Tuesday, August 19, 2008

Google Privacy Practices Worse Than ISP Snooping, AT&T Charges

I want to continue to follow up on the whole "Google is horrible on privacy issues" story. Because let's face it, how goes Google, is going to have a major impact on how goes a lot of things when it comes to industry privacy practices and policies.

While I take anything AT&T claims with a big grain of salt, I did notice this article in Wired magazine in which they trash Google's privacy practices.

Ryan Singel writes:

Online advertising networks -- particularly Google's -- are more dangerous than the fledgling plans and dreams of ISPs to install eavesdropping equipment inside their internet pipes to serve tailored ads to their customers, AT&T says.

At least that's what the company told Congress in a letter early this week, responding to four prominent House lawmakers who are bird-dogging ISPs about their online profiling practices. Those lawmakers asked 33 internet companies on Aug. 1 to explain some of their monitoring practices, Most have replied.

...

AT&T rightly points out that Google can know almost as much a snooping ISP could -- which, is the case for users who install Google's toolbar and don't know to opt out of Google's Web History program. And if Google does combine its third-party cookie information, with user's search histories, with Gmail summaries, and with Google Analytics data, among other data sources, they would be a proper domestic intelligence agency.

...

AT&T goes on to say then that because of Google's singular ability to gather online data that online advertising networks are substantially similar to ISPs monitoring their customers. Google and Yahoo are perhaps the only two online empires that AT&T could realistically point towards to make that argument.

...

But the argument is also just wrong. You pay your ISP to carry your traffic to and fro. It can see everything you do online, unless you take extreme measures. It could know where you bank, the contents of your emails and chats, what sites you shop at, what you search about --regardless of search engine -- and everything you read or watch online.

Your ISP does not need to be peering into your traffic to decide whether to show you ads for hemorrhoid cream or sports bobble heads.

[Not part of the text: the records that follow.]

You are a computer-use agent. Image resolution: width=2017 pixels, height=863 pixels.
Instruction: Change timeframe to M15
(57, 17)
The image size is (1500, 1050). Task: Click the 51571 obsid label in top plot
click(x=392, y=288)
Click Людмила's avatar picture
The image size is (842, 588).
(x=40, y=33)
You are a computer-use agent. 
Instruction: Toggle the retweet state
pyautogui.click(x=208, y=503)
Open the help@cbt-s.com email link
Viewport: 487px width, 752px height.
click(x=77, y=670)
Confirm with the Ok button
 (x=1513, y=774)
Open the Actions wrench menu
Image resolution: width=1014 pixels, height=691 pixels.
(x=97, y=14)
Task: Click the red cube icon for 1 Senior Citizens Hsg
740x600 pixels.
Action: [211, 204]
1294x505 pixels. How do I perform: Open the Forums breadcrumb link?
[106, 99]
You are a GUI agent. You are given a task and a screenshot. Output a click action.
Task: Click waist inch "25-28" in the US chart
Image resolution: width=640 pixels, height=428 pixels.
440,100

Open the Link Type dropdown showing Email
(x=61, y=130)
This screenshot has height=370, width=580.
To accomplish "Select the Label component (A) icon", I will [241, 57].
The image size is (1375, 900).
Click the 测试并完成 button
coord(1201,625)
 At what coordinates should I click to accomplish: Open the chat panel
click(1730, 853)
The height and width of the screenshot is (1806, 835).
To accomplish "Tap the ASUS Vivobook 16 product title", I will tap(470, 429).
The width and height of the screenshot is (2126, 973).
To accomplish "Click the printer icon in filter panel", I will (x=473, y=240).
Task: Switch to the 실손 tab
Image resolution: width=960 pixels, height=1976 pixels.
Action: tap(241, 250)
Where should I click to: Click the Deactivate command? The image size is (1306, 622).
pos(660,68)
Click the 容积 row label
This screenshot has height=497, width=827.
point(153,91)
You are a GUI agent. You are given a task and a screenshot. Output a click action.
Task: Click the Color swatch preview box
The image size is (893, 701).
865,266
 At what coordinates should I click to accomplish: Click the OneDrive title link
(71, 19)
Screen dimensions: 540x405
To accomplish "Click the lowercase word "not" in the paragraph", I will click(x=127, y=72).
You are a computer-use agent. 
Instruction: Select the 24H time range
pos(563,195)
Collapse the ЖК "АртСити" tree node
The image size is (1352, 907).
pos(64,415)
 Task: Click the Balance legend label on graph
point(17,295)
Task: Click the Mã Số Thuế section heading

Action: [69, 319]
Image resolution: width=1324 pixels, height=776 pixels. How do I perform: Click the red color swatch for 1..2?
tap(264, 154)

Stay tuned, as the House Energy and Commerce Committee that has been taking on ISPs that want to or have watched what their customers do online in order to serve them targeted ads appears to be nearing an online privacy omnibus bill. In addition, this month's unprecedented decision by the FCC to punish Comcast for its secret and deceptive interference with file sharing traffic also bodes well for privacy advocates.